Sudanese government reaches settlement deal with families of Cole victims
Sudan’s transitional government said Thursday it has reached a settlement with families of the victims of the 2000 attack on the U.S. warship Cole in Yemen, in a bid to have the African country taken off the U.S. terrorism list and improve relations with the West.
The settlement is the latest step from Khartoum to end its international pariah status. Earlier this week, Sudan’s provisional rulers said they had agreed to hand over longtime autocrat Omar Hassan Ahmed Bashir to the International Criminal Court to face trial on charges of war crimes and genocide during the fighting in the western Darfur region.
Also, Sudan’s interim leader, Gen. Abdel-Fattah Burhan, earlier this month met in Uganda with Israeli Prime Minister Benjamin Netanyahu, who announced that Israel and Sudan would normalize relations after decades of enmity. Observers and Sudanese officials have said that the settlement with the Cole victims was among the last hurdles faced by Sudan on its path to being removed from the U.S. list of state sponsors of terrorism.

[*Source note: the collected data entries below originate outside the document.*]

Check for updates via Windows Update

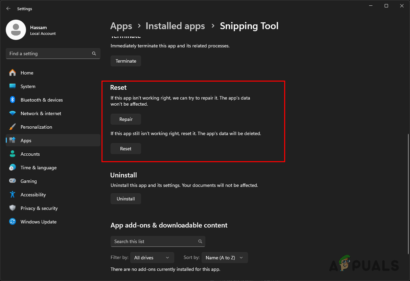click(x=38, y=222)
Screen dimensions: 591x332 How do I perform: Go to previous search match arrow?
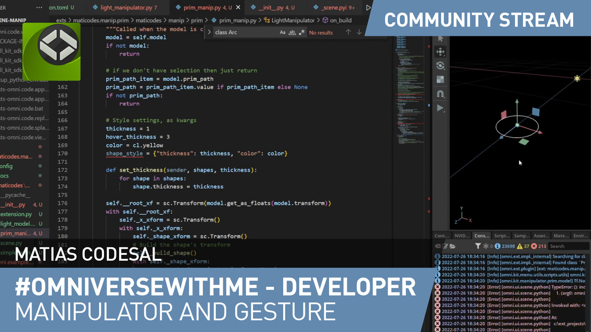(x=348, y=32)
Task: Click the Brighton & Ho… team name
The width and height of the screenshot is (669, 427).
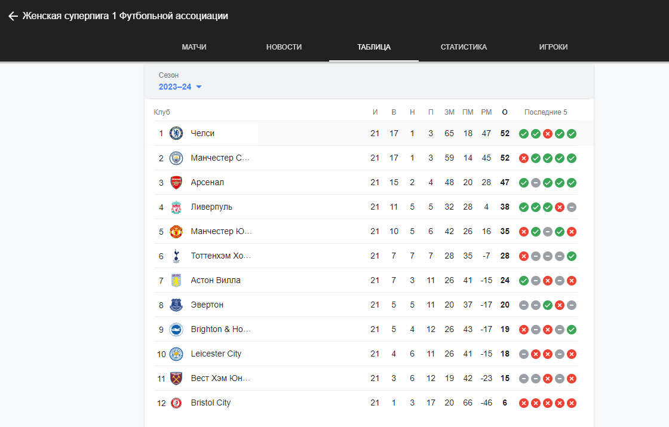Action: (220, 329)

At the time of the Oct. 12, 2000, attack in the Yemeni port of Aden that killed 17 sailors and wounded more than three dozen others, Sudan was accused of providing support to Al Qaeda, which claimed responsibility for the attack.
Today, Sudan’s interim authorities are desperate to have its listing by the U.S. as a state sponsor of terrorism lifted, in order to receive an injection of badly needed funds from international lending institutions. Sudan’s justice ministry said that the agreement was signed with the victims’ families last Friday, but its statement gave no details of the settlement.
There was no immediate comment from Washington.
Sudan’s information minister and interim government spokesman, Faisal Saleh, told the Associated Press over the phone that Justice Minister Nasr-Eddin Abdul Bari had traveled last week to Washington to sign the deal, which included compensations for both those wounded and the families of those killed in the attack.
He said the figures could not be disclosed because the Sudanese government is still in negotiations to reach a similar settlement with families of victims of the 1998 bombings of U.S. embassies in Kenya and Tanzania. More than 200 people were killed in the attacks and more than 1,000 were wounded.
Saleh said, however, that the American side is free to disclose the amount if it wishes to do so.
The initial figures on the table had been in the billions, he said, but Sudan’s interim government had “inherited an empty treasury.” He said he hoped the international community would be sympathetic to the country’s situation.
“We expect the United States and the world to understand and to be supportive instead of imposing more obstacles,” he said.
For Sudan, being removed from the U.S. terrorism list will end the country’s economic isolation and allow it to attract much-needed loans from international financial institutions in order to rebuild the economy after the popular uprising last year that toppled Bashir and installed the joint civilian-military sovereign council.
The new Sudanese rulers say they were not responsible for the attack on the Cole and that they had negotiated the deal out of their desire “to resolve old terror claims inherited from the ousted regime” of Bashir.
In the Cole attack, two men in a boat detonated explosives alongside the U.S. destroyer as it was refueling in Aden. The victims’ families, along with the wounded sailors, had sued the Sudanese government in U.S. courts demanding compensations.
In 2012, a federal judge issued a judgment of nearly $315 million against Sudan, but last March the U.S. Supreme Court overturned that ruling on the grounds that Sudan had not been properly notified of the lawsuit.
Andrew C. Hall, a lawyer who represents survivors of the attack, said at the time that the victims, though disappointed with the ruling, would continue the case, along with a second related case filed by family members of the 17 sailors who died in the attack.
It wasn’t clear when the 76-year-old Bashir could be handed over to the international court in the Netherlands. He faces three counts of genocide, five counts of crimes against humanity and two counts of war crimes for his alleged role in leading the deadly onslaught on civilians in response to a rebel insurgency in Darfur. The indictments were issued in 2009 and 2010, marking the first time the global court had charged a suspect with genocide.
Saleh also told the AP that the U.S. administration has set the overhaul of the country’s security apparatus as another condition to remove Sudan from the terrorism list.
“The Americans believe that Sudan’s support for terror was carried out through its security apparatus,” Saleh said. “So they want to be assured that there has been a radical change” in the way it operates.